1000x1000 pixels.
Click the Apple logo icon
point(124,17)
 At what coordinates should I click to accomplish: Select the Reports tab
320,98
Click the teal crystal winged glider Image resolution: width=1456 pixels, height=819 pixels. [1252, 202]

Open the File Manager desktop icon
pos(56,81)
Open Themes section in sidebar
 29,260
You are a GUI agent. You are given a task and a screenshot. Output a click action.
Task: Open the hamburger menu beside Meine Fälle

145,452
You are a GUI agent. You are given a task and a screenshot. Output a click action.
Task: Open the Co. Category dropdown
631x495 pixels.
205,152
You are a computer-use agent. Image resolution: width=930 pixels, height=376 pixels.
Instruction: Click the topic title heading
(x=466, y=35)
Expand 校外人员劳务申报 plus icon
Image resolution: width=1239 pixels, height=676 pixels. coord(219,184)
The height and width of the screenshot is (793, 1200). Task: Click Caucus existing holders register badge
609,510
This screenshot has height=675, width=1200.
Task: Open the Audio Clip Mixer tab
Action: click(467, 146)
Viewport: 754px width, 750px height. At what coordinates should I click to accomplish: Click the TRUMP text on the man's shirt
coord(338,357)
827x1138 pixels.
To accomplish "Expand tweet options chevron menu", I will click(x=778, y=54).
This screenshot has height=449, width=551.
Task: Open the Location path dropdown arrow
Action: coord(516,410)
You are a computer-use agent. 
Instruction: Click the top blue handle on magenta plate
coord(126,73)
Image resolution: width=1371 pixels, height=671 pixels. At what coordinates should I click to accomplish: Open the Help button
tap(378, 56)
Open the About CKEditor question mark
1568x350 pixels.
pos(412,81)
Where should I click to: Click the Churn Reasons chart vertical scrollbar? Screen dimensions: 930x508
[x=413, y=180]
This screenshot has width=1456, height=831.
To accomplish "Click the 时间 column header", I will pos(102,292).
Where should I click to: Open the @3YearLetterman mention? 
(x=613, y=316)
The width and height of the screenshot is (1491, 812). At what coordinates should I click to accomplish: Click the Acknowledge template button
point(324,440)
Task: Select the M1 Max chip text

━━━━━━━━━━━━━━━━━━━━

WORK INSTRUCTION
Without leaving anything out, output all of the material exactly.

RESULT OF THE TASK
1000x1000 pixels.
Click the Apple logo icon
point(124,17)
 At what coordinates should I click to accomplish: Select the Reports tab
320,98
Click the teal crystal winged glider Image resolution: width=1456 pixels, height=819 pixels. [1252, 202]

Open the File Manager desktop icon
pos(56,81)
Open Themes section in sidebar
 29,260
You are a GUI agent. You are given a task and a screenshot. Output a click action.
Task: Open the hamburger menu beside Meine Fälle

145,452
You are a GUI agent. You are given a task and a screenshot. Output a click action.
Task: Open the Co. Category dropdown
631x495 pixels.
205,152
You are a computer-use agent. Image resolution: width=930 pixels, height=376 pixels.
Instruction: Click the topic title heading
(x=466, y=35)
Expand 校外人员劳务申报 plus icon
Image resolution: width=1239 pixels, height=676 pixels. coord(219,184)
The height and width of the screenshot is (793, 1200). Task: Click Caucus existing holders register badge
609,510
This screenshot has height=675, width=1200.
Task: Open the Audio Clip Mixer tab
Action: click(467, 146)
Viewport: 754px width, 750px height. At what coordinates should I click to accomplish: Click the TRUMP text on the man's shirt
coord(338,357)
827x1138 pixels.
To accomplish "Expand tweet options chevron menu", I will click(x=778, y=54).
This screenshot has height=449, width=551.
Task: Open the Location path dropdown arrow
Action: coord(516,410)
You are a computer-use agent. 
Instruction: Click the top blue handle on magenta plate
coord(126,73)
Image resolution: width=1371 pixels, height=671 pixels. At what coordinates should I click to accomplish: Open the Help button
tap(378, 56)
Open the About CKEditor question mark
1568x350 pixels.
pos(412,81)
Where should I click to: Click the Churn Reasons chart vertical scrollbar? Screen dimensions: 930x508
[x=413, y=180]
This screenshot has width=1456, height=831.
To accomplish "Click the 时间 column header", I will pos(102,292).
Where should I click to: Open the @3YearLetterman mention? 
(x=613, y=316)
The width and height of the screenshot is (1491, 812). At what coordinates should I click to accomplish: Click the Acknowledge template button
point(324,440)
Task: Select the M1 Max chip text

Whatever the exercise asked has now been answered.